* **To be done**
Write out all of the entries below, line for line, with no changes.

—————

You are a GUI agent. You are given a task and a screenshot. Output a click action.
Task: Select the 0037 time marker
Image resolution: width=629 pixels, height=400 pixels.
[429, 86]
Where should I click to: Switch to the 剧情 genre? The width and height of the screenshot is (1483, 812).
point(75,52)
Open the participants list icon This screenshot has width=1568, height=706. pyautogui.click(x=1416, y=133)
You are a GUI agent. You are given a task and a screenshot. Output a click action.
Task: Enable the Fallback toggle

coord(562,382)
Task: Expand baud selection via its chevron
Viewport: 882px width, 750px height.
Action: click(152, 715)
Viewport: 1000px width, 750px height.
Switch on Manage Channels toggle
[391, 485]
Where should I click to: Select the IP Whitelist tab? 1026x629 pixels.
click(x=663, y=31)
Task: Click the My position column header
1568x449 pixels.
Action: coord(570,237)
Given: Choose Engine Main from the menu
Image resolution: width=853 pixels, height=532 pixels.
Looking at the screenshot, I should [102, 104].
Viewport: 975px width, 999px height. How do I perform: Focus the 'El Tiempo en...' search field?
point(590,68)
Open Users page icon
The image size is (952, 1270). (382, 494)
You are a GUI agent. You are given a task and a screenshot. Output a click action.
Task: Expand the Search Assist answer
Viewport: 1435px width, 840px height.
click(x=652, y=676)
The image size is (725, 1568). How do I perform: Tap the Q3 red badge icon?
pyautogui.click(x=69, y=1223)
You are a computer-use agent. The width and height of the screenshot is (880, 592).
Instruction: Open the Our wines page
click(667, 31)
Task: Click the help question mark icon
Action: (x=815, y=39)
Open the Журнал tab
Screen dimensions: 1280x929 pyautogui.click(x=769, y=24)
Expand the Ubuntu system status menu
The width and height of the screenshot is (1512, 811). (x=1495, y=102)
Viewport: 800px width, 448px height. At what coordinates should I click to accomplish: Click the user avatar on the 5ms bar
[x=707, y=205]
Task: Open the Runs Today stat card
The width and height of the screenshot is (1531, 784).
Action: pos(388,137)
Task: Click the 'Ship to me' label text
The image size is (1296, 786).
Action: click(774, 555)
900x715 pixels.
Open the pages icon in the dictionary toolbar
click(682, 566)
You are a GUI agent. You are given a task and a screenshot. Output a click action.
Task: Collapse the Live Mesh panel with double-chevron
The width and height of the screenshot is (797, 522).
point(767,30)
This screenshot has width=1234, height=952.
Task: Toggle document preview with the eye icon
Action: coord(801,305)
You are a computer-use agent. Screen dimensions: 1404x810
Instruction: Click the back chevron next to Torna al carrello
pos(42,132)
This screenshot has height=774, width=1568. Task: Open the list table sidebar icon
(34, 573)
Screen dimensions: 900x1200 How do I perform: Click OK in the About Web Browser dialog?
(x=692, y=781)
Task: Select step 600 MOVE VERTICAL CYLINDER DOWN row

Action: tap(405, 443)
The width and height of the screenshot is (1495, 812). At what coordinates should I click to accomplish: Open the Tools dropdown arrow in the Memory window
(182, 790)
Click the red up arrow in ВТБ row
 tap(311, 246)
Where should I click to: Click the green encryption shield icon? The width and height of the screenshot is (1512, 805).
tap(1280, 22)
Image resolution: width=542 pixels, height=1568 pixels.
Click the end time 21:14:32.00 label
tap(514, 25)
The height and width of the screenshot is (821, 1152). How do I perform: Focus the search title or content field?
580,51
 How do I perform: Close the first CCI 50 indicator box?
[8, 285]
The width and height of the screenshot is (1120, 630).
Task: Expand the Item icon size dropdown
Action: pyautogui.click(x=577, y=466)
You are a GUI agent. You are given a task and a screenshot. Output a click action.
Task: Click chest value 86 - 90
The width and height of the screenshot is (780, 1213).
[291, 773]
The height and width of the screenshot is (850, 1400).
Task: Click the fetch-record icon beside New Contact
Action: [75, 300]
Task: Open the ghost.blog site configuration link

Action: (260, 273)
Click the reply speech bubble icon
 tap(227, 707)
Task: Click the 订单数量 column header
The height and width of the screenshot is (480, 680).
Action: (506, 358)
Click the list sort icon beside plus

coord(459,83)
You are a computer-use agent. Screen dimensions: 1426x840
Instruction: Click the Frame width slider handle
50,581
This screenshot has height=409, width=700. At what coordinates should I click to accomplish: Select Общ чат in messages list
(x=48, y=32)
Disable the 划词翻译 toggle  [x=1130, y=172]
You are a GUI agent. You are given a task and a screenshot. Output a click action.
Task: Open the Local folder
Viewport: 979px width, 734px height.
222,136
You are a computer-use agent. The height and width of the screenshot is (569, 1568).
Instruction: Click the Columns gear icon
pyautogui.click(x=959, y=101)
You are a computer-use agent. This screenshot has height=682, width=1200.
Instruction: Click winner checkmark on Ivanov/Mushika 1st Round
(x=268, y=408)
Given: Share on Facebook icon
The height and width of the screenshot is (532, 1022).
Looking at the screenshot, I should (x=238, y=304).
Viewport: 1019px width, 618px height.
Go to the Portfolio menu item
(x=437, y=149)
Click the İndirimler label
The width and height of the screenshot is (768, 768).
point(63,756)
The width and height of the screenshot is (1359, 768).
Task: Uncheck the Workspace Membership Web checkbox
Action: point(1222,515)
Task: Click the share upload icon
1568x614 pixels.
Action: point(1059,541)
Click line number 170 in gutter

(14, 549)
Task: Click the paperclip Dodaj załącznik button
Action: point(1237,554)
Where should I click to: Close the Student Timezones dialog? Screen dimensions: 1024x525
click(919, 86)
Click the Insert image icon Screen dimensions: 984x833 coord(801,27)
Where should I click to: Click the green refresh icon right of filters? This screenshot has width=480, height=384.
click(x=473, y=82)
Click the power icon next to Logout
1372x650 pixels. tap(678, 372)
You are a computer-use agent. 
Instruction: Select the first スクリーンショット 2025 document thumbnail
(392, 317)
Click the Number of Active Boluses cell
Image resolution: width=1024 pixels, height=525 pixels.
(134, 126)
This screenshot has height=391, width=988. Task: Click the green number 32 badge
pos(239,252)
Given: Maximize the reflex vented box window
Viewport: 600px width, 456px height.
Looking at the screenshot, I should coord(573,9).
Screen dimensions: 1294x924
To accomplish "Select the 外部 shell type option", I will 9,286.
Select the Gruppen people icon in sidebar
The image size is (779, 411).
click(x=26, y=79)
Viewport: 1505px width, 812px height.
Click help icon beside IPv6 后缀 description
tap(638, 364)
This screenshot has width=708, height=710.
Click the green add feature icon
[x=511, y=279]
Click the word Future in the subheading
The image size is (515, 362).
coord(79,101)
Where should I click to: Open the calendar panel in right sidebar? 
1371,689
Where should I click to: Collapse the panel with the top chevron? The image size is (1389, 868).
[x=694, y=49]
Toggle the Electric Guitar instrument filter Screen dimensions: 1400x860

—————

* **Complete answer**
You are a GUI agent. You are given a task and a screenshot. Output a click action.
Task: Select the 0037 time marker
Image resolution: width=629 pixels, height=400 pixels.
[429, 86]
Where should I click to: Switch to the 剧情 genre? The width and height of the screenshot is (1483, 812).
point(75,52)
Open the participants list icon This screenshot has width=1568, height=706. pyautogui.click(x=1416, y=133)
You are a GUI agent. You are given a task and a screenshot. Output a click action.
Task: Enable the Fallback toggle

coord(562,382)
Task: Expand baud selection via its chevron
Viewport: 882px width, 750px height.
Action: click(152, 715)
Viewport: 1000px width, 750px height.
Switch on Manage Channels toggle
[391, 485]
Where should I click to: Select the IP Whitelist tab? 1026x629 pixels.
click(x=663, y=31)
Task: Click the My position column header
1568x449 pixels.
Action: coord(570,237)
Given: Choose Engine Main from the menu
Image resolution: width=853 pixels, height=532 pixels.
Looking at the screenshot, I should [102, 104].
Viewport: 975px width, 999px height. How do I perform: Focus the 'El Tiempo en...' search field?
point(590,68)
Open Users page icon
The image size is (952, 1270). (382, 494)
You are a GUI agent. You are given a task and a screenshot. Output a click action.
Task: Expand the Search Assist answer
Viewport: 1435px width, 840px height.
click(x=652, y=676)
The image size is (725, 1568). How do I perform: Tap the Q3 red badge icon?
pyautogui.click(x=69, y=1223)
You are a computer-use agent. The width and height of the screenshot is (880, 592).
Instruction: Open the Our wines page
click(667, 31)
Task: Click the help question mark icon
Action: (x=815, y=39)
Open the Журнал tab
Screen dimensions: 1280x929 pyautogui.click(x=769, y=24)
Expand the Ubuntu system status menu
The width and height of the screenshot is (1512, 811). (x=1495, y=102)
Viewport: 800px width, 448px height. At what coordinates should I click to accomplish: Click the user avatar on the 5ms bar
[x=707, y=205]
Task: Open the Runs Today stat card
The width and height of the screenshot is (1531, 784).
Action: pos(388,137)
Task: Click the 'Ship to me' label text
The image size is (1296, 786).
Action: click(774, 555)
900x715 pixels.
Open the pages icon in the dictionary toolbar
click(682, 566)
You are a GUI agent. You are given a task and a screenshot. Output a click action.
Task: Collapse the Live Mesh panel with double-chevron
The width and height of the screenshot is (797, 522).
point(767,30)
This screenshot has width=1234, height=952.
Task: Toggle document preview with the eye icon
Action: coord(801,305)
You are a computer-use agent. Screen dimensions: 1404x810
Instruction: Click the back chevron next to Torna al carrello
pos(42,132)
This screenshot has height=774, width=1568. Task: Open the list table sidebar icon
(34, 573)
Screen dimensions: 900x1200 How do I perform: Click OK in the About Web Browser dialog?
(x=692, y=781)
Task: Select step 600 MOVE VERTICAL CYLINDER DOWN row

Action: tap(405, 443)
The width and height of the screenshot is (1495, 812). At what coordinates should I click to accomplish: Open the Tools dropdown arrow in the Memory window
(182, 790)
Click the red up arrow in ВТБ row
 tap(311, 246)
Where should I click to: Click the green encryption shield icon? The width and height of the screenshot is (1512, 805).
tap(1280, 22)
Image resolution: width=542 pixels, height=1568 pixels.
Click the end time 21:14:32.00 label
tap(514, 25)
The height and width of the screenshot is (821, 1152). How do I perform: Focus the search title or content field?
580,51
 How do I perform: Close the first CCI 50 indicator box?
[8, 285]
The width and height of the screenshot is (1120, 630).
Task: Expand the Item icon size dropdown
Action: pyautogui.click(x=577, y=466)
You are a GUI agent. You are given a task and a screenshot. Output a click action.
Task: Click chest value 86 - 90
The width and height of the screenshot is (780, 1213).
[291, 773]
The height and width of the screenshot is (850, 1400).
Task: Click the fetch-record icon beside New Contact
Action: [75, 300]
Task: Open the ghost.blog site configuration link

Action: (260, 273)
Click the reply speech bubble icon
 tap(227, 707)
Task: Click the 订单数量 column header
The height and width of the screenshot is (480, 680).
Action: (506, 358)
Click the list sort icon beside plus

coord(459,83)
You are a computer-use agent. Screen dimensions: 1426x840
Instruction: Click the Frame width slider handle
50,581
This screenshot has height=409, width=700. At what coordinates should I click to accomplish: Select Общ чат in messages list
(x=48, y=32)
Disable the 划词翻译 toggle  [x=1130, y=172]
You are a GUI agent. You are given a task and a screenshot. Output a click action.
Task: Open the Local folder
Viewport: 979px width, 734px height.
222,136
You are a computer-use agent. The height and width of the screenshot is (569, 1568).
Instruction: Click the Columns gear icon
pyautogui.click(x=959, y=101)
You are a computer-use agent. This screenshot has height=682, width=1200.
Instruction: Click winner checkmark on Ivanov/Mushika 1st Round
(x=268, y=408)
Given: Share on Facebook icon
The height and width of the screenshot is (532, 1022).
Looking at the screenshot, I should (x=238, y=304).
Viewport: 1019px width, 618px height.
Go to the Portfolio menu item
(x=437, y=149)
Click the İndirimler label
The width and height of the screenshot is (768, 768).
point(63,756)
The width and height of the screenshot is (1359, 768).
Task: Uncheck the Workspace Membership Web checkbox
Action: point(1222,515)
Task: Click the share upload icon
1568x614 pixels.
Action: point(1059,541)
Click line number 170 in gutter

(14, 549)
Task: Click the paperclip Dodaj załącznik button
Action: point(1237,554)
Where should I click to: Close the Student Timezones dialog? Screen dimensions: 1024x525
click(919, 86)
Click the Insert image icon Screen dimensions: 984x833 coord(801,27)
Where should I click to: Click the green refresh icon right of filters? This screenshot has width=480, height=384.
click(x=473, y=82)
Click the power icon next to Logout
1372x650 pixels. tap(678, 372)
You are a computer-use agent. 
Instruction: Select the first スクリーンショット 2025 document thumbnail
(392, 317)
Click the Number of Active Boluses cell
Image resolution: width=1024 pixels, height=525 pixels.
(134, 126)
This screenshot has height=391, width=988. Task: Click the green number 32 badge
pos(239,252)
Given: Maximize the reflex vented box window
Viewport: 600px width, 456px height.
Looking at the screenshot, I should coord(573,9).
Screen dimensions: 1294x924
To accomplish "Select the 外部 shell type option", I will 9,286.
Select the Gruppen people icon in sidebar
The image size is (779, 411).
click(x=26, y=79)
Viewport: 1505px width, 812px height.
Click help icon beside IPv6 后缀 description
tap(638, 364)
This screenshot has width=708, height=710.
Click the green add feature icon
[x=511, y=279]
Click the word Future in the subheading
The image size is (515, 362).
coord(79,101)
Where should I click to: Open the calendar panel in right sidebar? 
1371,689
Where should I click to: Collapse the panel with the top chevron? The image size is (1389, 868).
[x=694, y=49]
Toggle the Electric Guitar instrument filter Screen dimensions: 1400x860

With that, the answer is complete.